Anardana Gosht (Lamb Curry with Pomegranate)
Anardana Gosht (Lamb Curry with Pomegranate) is a traditional Indian recipe for a classic curry of lamb in a tomato, chilli and pomegranate base that makes an excellent lucky dish for New Year's day. The full recipe is presented here and I hope you enjoy this classic Indian version of: Lamb Curry with Pomegranate (Anardana Gosht).
prep time
20 minutes
cook time
100 minutes
Total Time:
120 minutes
Serves:
4
Rating:
Tags : CurrySpice RecipesLamb RecipesIndian Recipes
This recipe is flavoured with pomegranate molasses and is finished with a sprinkling of pomegranate seeds. An excellent dish to foster fertility and long life for New Year.
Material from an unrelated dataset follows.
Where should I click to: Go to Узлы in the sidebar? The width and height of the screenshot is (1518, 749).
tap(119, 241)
It’s also served with a beetroot and pomegranate raita.
Ingredients:
500g diced lamb leg
1 tbsp malt vinegar
extra-virgin rapeseed oil
2 tsp finely-grated ginger
2 tsp finely-grated garlic
3 red onions, finely diced
2 plum tomatoes, diced
4 green chillies, finely chopped
1 tbsp pomegranate molasses
200g basmati rice
2 tsp butter
a handful coriander, chopped to serve
4 tbsp pomegranate seeds, to garnish
For the Spice Mix:
1 tsp ground turmeric
5cm (2 in) piece of cinnamon stick
2 star anise
1 tsp coriander seeds
1 tsp cumin seeds
1 tsp anardana (dried and ground pomegranate seeds)
2 tsp desiccated coconut
For the Beetroot and Pomegranate Raita:
100g natural yoghurt
¼ small beetroot, peeled and grated
40g (about ½ a pomegranate) pomegranate seeds
Method:
Toss the diced lamb with the malt vinegar in a bowl and set aside. Tip all the spices for the spice mix into a spice (or coffee) grinder and whizz (or pound in a mortar with a pestle) to a fine powder.
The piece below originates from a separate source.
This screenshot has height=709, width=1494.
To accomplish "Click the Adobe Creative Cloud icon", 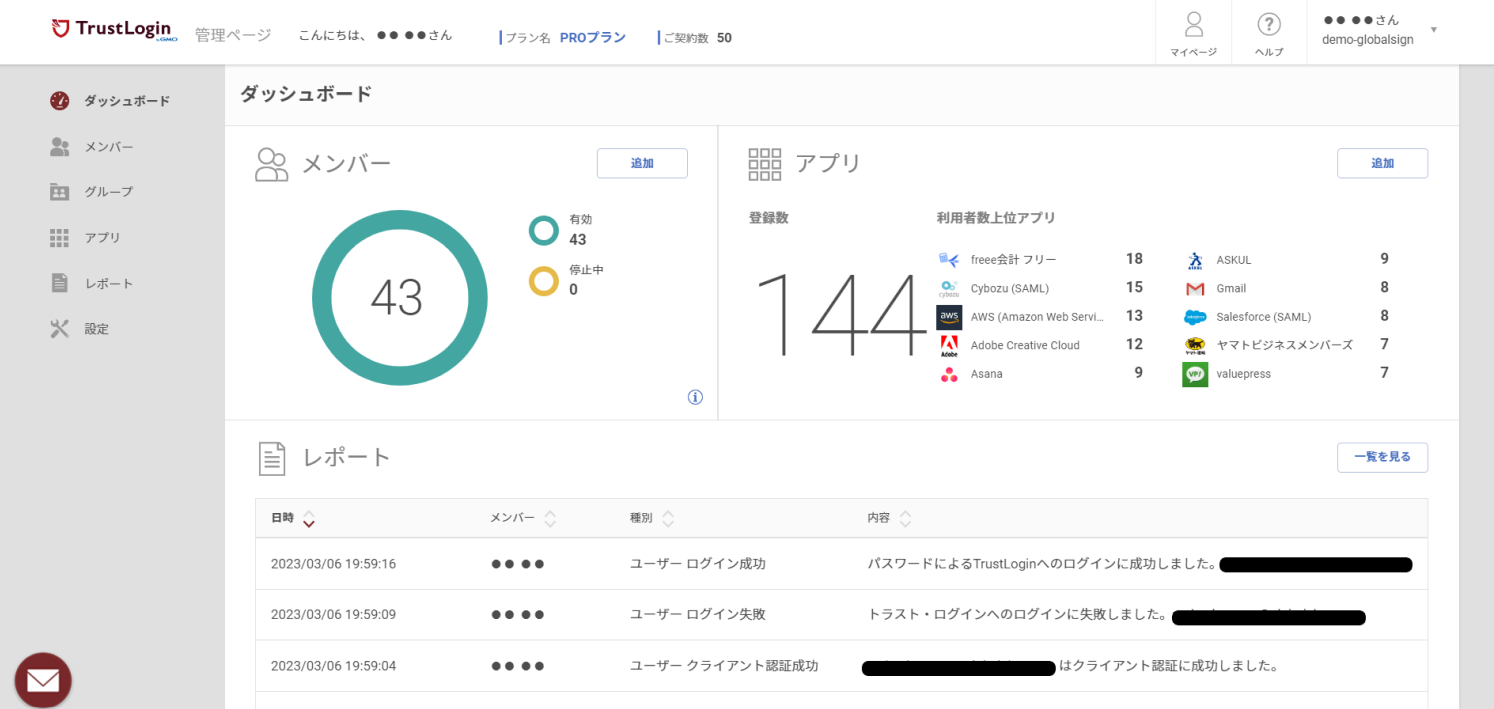I will pos(949,346).
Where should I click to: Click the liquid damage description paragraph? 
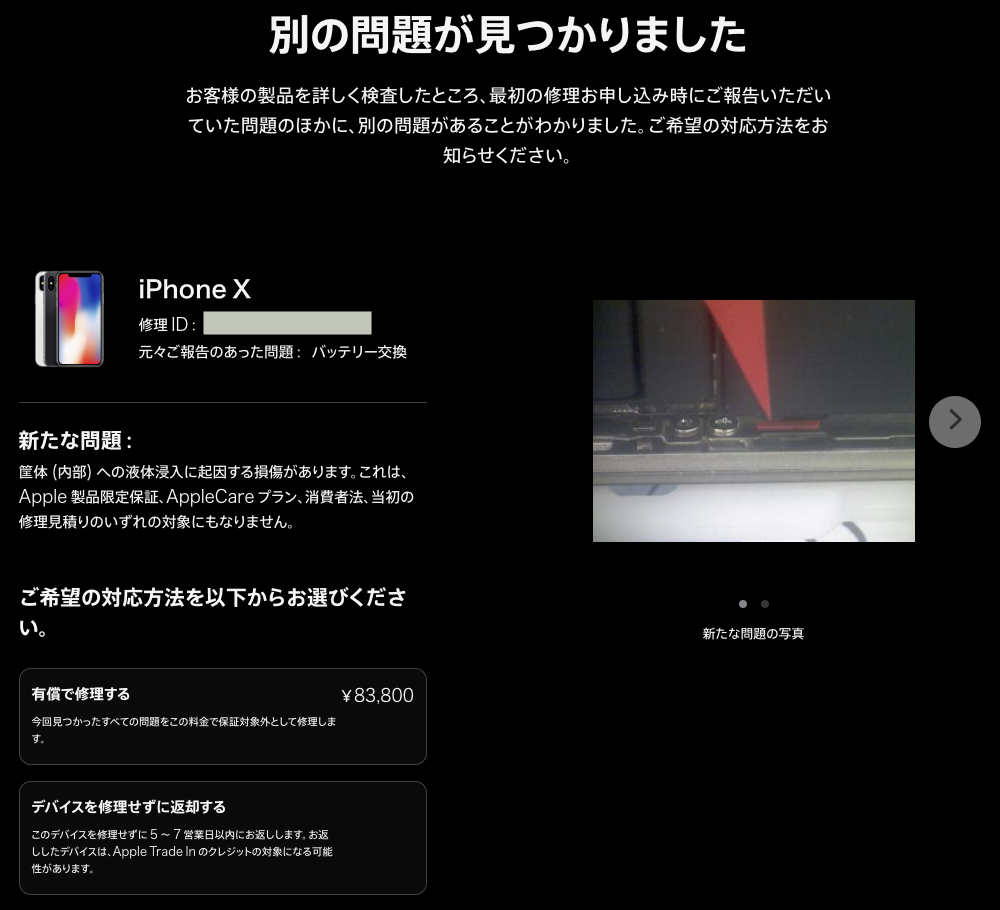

Heat 2 tbsp rapeseed oil in a large pan and cook the ginger and garlic until light brown. Add the onions and cook, stirring, until dark brown. Turn the heat down a little if they start to catch. Add the tomatoes and green chillies, mix well and cook for another 4-5 minutes. Add the spice mix and cook for another few minutes. Add the pomegranate molasses and simmer over low heat.
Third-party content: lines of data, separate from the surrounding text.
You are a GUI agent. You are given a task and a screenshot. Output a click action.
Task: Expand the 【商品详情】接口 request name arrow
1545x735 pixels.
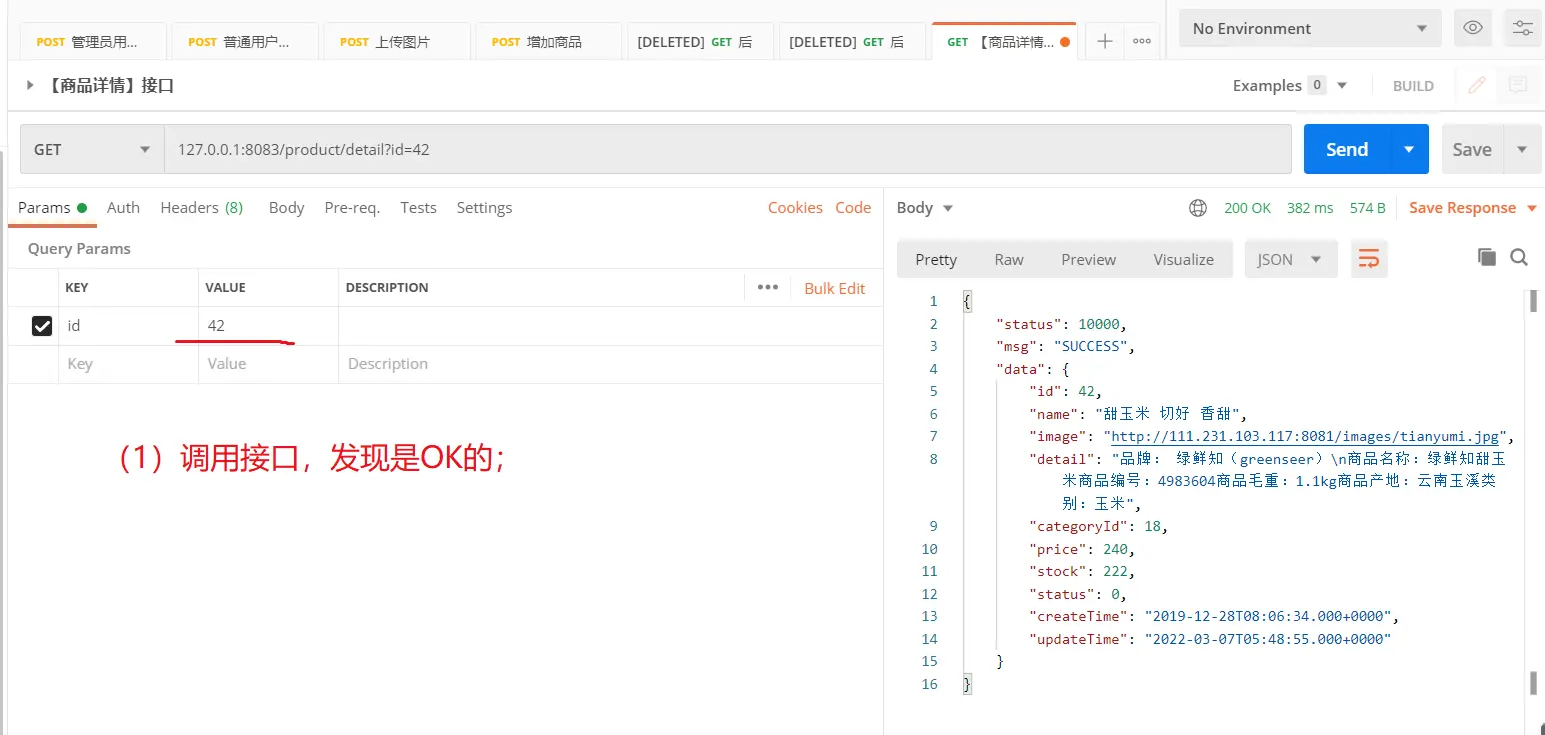[x=30, y=86]
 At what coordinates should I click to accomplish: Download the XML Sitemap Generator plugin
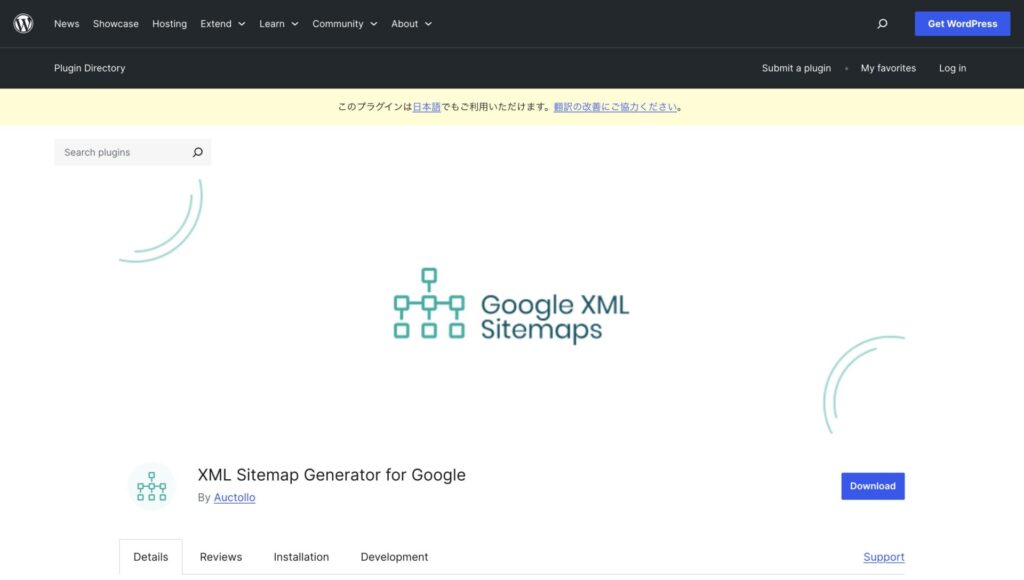pos(872,486)
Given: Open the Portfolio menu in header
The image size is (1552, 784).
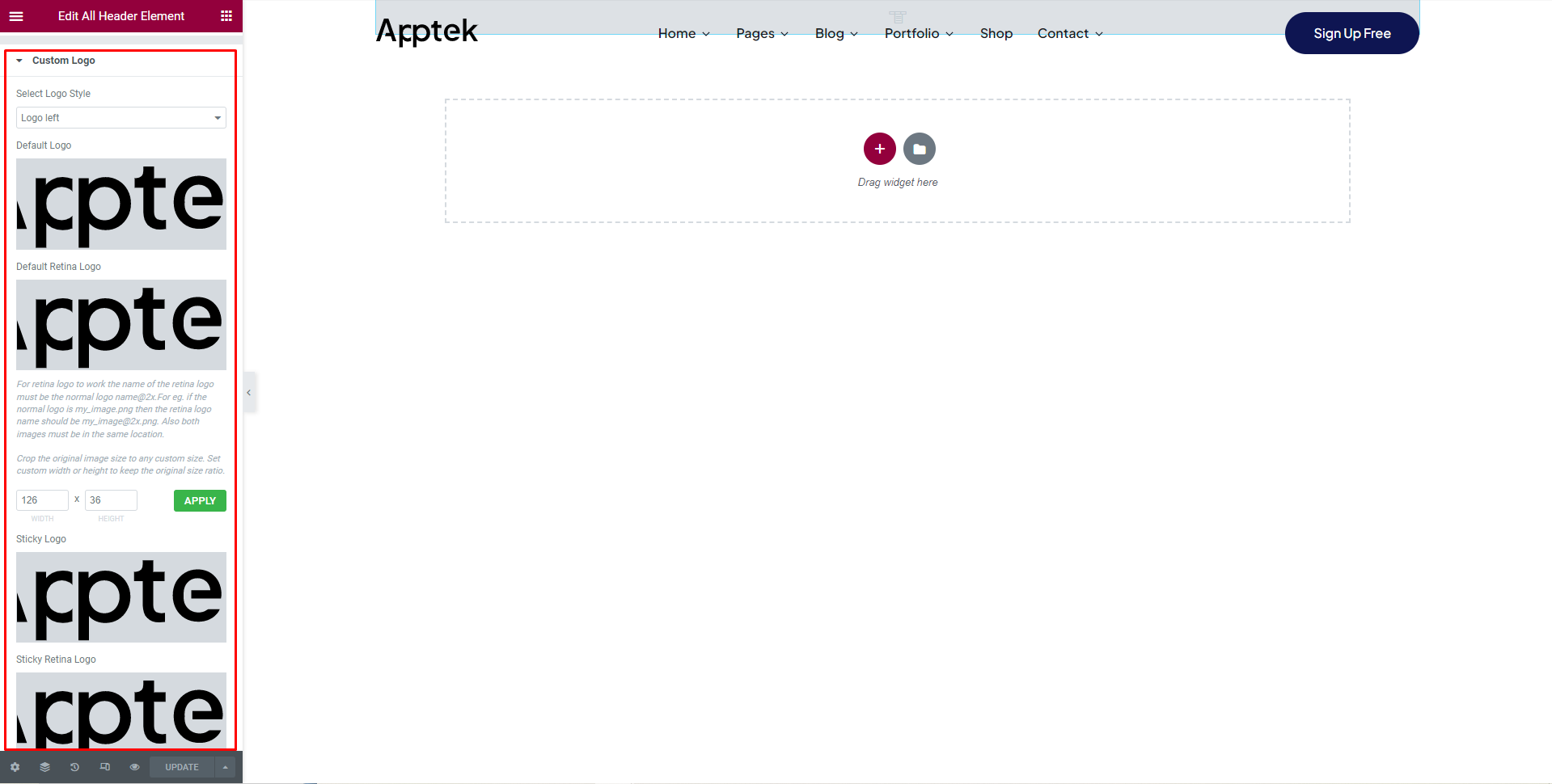Looking at the screenshot, I should pos(919,33).
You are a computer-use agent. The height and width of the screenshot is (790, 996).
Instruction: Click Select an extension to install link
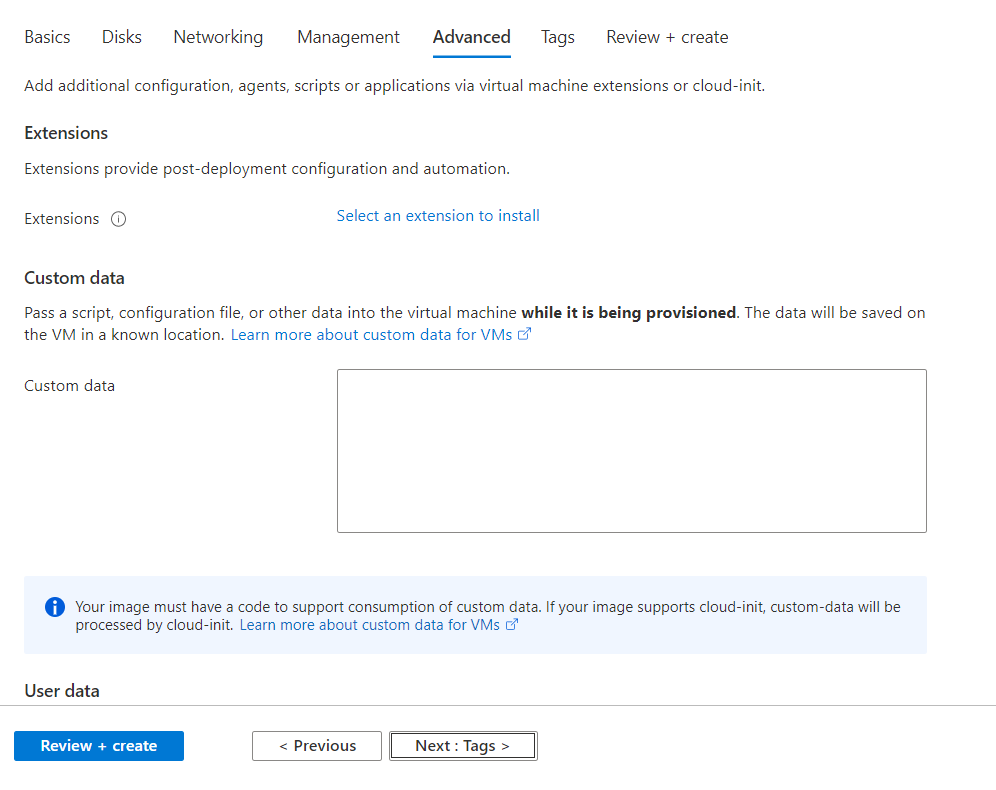[438, 216]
Heat a non-stick frying pan over medium heat and add the lamb. Brown the meat on all sides, then tip the meat into the onion pan and mix well. Add 600ml water from the kettle and stir. Let it come back to a simmer, then cover the pan with a lid and cook on a medium heat for 60 minutes, or until tender, stirring occasionally.
Meanwhile, soak the basmati rice for 30 minutes in cold water, then drain well. Add the butter to a pan along with the rice and fry for a couple of minutes. Add 300ml of boiling water, mix well and cover with a lid. After about 5-7 minutes, when all the water has been absorbed, remove the pan from heat. Cover the pan with a clean tea towel then put the lid back on. Rest for 5 minutes before serving.
Mix all the raita ingredients together with ½ tsp salt and serve topped with a few pomegranate seeds.
Serve the lamb curry with the rice, raita, a sprinkling of chopped coriander and a sprinkling of pomegranate seeds.